Could you write out, word for word, the rows that run from the line containing "Where should I click to: Switch" through the line containing "pos(424,190)", with both of those lines included?

[Begin Information supplied]

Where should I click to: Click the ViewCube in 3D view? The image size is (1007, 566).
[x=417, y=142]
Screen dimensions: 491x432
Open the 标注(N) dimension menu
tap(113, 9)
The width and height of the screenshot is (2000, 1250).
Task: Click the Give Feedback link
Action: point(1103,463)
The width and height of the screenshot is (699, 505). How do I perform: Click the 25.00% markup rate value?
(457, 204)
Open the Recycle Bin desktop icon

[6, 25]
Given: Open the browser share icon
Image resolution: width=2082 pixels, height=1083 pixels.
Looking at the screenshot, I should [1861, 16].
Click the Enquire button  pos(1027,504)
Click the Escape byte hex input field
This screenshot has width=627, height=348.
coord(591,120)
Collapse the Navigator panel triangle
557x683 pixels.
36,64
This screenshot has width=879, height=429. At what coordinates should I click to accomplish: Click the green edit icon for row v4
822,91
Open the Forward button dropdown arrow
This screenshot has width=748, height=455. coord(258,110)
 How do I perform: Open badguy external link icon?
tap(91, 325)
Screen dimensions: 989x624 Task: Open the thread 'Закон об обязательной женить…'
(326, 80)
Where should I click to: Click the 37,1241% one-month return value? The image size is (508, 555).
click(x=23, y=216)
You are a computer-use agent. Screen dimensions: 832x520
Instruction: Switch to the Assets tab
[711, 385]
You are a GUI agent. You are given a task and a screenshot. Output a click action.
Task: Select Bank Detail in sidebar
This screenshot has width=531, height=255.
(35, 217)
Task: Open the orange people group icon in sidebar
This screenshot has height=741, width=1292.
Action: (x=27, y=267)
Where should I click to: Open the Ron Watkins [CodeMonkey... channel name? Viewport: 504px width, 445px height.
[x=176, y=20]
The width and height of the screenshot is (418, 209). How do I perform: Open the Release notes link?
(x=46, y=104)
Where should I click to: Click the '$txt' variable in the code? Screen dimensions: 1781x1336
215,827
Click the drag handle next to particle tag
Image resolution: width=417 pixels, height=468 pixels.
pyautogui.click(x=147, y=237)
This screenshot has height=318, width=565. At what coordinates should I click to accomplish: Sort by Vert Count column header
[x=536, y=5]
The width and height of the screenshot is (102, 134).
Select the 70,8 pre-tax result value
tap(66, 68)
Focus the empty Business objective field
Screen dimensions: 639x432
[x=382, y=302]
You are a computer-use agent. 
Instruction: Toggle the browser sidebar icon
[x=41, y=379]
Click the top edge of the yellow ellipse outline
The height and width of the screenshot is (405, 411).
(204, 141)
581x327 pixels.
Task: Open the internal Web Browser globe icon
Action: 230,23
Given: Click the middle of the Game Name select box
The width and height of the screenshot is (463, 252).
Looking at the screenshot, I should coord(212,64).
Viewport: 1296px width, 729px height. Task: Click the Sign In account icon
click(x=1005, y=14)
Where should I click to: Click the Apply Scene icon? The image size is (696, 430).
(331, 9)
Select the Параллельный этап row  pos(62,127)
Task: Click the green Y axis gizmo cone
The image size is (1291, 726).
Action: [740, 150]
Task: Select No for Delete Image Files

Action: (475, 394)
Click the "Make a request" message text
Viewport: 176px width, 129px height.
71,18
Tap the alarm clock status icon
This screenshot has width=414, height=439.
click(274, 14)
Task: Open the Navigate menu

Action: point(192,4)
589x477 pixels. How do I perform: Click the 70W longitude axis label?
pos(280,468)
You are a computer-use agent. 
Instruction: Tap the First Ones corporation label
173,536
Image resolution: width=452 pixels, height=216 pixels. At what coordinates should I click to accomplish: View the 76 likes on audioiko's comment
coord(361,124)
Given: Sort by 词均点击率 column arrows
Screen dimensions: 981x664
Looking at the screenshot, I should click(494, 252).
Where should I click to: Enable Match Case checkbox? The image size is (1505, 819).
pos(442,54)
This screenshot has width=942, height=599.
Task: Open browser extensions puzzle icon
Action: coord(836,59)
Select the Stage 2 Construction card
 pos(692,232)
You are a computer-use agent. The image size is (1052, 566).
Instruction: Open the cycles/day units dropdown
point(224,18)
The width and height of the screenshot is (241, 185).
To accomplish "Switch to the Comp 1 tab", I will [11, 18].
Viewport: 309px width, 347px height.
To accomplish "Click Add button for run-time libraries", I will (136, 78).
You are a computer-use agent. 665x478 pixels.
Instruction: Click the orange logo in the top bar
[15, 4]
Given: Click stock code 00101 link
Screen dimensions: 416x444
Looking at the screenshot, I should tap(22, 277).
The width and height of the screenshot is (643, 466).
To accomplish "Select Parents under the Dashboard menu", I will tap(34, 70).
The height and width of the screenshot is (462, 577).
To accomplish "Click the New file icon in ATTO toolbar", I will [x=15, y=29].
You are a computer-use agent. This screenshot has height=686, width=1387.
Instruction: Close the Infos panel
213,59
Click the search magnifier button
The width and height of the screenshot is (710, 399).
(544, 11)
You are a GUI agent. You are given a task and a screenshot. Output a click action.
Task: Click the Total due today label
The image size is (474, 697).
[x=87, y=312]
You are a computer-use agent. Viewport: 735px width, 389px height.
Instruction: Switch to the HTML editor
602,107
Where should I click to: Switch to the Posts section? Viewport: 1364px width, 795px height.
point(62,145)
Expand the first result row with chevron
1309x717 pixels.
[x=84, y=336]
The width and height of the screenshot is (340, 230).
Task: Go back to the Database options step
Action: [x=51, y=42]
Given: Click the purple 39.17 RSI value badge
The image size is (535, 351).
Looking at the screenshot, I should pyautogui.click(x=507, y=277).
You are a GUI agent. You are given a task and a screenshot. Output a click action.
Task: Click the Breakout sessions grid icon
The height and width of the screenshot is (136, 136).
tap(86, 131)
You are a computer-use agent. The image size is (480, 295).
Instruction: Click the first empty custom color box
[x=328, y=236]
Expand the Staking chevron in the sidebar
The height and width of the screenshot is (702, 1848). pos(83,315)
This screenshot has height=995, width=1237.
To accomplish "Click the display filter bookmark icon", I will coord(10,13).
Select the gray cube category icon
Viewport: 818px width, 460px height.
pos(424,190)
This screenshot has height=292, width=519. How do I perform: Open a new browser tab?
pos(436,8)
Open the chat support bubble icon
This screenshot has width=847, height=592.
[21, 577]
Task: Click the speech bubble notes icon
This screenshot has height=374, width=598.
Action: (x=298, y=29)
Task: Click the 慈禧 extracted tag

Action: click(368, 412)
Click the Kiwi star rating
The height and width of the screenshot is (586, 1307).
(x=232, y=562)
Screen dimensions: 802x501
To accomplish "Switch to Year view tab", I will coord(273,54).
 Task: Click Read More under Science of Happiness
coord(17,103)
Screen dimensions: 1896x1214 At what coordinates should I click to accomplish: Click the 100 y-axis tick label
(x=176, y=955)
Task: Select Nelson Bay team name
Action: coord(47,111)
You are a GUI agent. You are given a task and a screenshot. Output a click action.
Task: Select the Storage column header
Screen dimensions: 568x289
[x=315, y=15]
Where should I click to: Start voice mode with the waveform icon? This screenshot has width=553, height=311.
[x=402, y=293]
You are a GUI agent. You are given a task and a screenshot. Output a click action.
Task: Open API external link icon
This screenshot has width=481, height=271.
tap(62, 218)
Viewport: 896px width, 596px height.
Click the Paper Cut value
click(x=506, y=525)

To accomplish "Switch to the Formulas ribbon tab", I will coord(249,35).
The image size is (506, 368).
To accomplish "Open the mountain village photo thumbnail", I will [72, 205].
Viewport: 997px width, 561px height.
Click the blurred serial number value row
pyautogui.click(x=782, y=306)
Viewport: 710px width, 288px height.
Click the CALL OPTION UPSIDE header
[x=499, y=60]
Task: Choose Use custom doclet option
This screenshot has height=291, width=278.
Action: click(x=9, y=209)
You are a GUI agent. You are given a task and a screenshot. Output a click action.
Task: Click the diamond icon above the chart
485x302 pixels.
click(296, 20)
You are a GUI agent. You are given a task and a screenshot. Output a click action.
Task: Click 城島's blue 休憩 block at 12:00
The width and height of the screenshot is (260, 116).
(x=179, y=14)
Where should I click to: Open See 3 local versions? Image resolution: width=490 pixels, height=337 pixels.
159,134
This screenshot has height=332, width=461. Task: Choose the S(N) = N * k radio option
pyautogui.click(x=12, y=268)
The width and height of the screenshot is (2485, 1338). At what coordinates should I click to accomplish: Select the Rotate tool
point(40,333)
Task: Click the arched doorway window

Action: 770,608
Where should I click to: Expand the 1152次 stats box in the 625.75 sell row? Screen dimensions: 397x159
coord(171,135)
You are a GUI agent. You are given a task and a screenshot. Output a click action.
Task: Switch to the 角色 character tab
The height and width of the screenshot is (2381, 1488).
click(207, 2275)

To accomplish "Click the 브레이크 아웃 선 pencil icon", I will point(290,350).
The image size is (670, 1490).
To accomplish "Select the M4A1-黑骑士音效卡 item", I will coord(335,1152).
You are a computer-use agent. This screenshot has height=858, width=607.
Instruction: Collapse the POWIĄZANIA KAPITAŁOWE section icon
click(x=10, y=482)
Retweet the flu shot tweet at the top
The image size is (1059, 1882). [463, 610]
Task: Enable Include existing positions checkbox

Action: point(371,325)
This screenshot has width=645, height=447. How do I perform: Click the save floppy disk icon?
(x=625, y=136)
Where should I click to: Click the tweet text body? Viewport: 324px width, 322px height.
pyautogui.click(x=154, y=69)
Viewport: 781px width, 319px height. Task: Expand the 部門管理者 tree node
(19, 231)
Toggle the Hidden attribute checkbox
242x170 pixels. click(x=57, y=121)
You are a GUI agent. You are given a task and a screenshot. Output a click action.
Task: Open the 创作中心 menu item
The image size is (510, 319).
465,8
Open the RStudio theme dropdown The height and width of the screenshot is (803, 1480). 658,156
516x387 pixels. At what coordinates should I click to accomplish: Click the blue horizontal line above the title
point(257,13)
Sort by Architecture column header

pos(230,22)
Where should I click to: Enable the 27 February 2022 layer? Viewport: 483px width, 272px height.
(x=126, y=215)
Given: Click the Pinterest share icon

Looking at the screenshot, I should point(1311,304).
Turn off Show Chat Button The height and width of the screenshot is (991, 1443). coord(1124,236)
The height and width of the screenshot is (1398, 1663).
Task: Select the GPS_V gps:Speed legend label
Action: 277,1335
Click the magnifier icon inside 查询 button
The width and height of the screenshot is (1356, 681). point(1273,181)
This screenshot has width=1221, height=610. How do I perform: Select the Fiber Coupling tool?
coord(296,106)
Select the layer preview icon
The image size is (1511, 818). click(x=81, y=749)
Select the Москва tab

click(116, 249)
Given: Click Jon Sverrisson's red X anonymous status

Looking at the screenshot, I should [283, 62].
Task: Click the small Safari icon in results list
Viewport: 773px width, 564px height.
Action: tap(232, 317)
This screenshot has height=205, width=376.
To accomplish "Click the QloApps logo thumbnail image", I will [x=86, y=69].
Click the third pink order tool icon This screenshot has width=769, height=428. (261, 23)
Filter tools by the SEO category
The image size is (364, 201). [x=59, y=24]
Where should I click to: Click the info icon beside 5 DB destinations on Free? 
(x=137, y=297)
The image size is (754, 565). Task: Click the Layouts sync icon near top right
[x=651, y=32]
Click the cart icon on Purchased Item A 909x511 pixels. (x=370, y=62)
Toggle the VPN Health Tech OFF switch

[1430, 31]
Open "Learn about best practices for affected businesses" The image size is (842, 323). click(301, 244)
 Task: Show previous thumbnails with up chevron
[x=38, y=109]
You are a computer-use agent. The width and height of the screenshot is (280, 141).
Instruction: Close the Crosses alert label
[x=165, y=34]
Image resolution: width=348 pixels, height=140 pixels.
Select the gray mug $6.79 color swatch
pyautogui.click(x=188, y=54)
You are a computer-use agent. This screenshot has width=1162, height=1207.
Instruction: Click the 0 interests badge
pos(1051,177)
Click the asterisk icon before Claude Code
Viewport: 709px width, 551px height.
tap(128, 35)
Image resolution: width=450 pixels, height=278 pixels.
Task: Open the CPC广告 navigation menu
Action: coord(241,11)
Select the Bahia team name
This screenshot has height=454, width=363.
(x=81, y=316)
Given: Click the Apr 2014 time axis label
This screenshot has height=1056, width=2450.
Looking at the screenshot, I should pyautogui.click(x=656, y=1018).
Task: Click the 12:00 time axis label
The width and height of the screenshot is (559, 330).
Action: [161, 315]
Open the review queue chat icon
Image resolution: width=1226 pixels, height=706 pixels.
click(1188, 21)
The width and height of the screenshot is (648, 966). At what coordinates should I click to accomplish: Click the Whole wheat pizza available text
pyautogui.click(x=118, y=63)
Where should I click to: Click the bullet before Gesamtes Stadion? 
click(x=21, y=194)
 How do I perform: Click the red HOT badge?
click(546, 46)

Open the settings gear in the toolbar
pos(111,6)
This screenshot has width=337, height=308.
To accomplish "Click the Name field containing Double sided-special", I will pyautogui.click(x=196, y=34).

[End Information supplied]

## Exercise answer
Where should I click to: Switch to the Posts section? Viewport: 1364px width, 795px height.
point(62,145)
Expand the first result row with chevron
1309x717 pixels.
[x=84, y=336]
The width and height of the screenshot is (340, 230).
Task: Go back to the Database options step
Action: [x=51, y=42]
Given: Click the purple 39.17 RSI value badge
The image size is (535, 351).
Looking at the screenshot, I should pyautogui.click(x=507, y=277).
You are a GUI agent. You are given a task and a screenshot. Output a click action.
Task: Click the Breakout sessions grid icon
The height and width of the screenshot is (136, 136).
tap(86, 131)
You are a computer-use agent. The image size is (480, 295).
Instruction: Click the first empty custom color box
[x=328, y=236]
Expand the Staking chevron in the sidebar
The height and width of the screenshot is (702, 1848). pos(83,315)
This screenshot has height=995, width=1237.
To accomplish "Click the display filter bookmark icon", I will coord(10,13).
Select the gray cube category icon
Viewport: 818px width, 460px height.
pos(424,190)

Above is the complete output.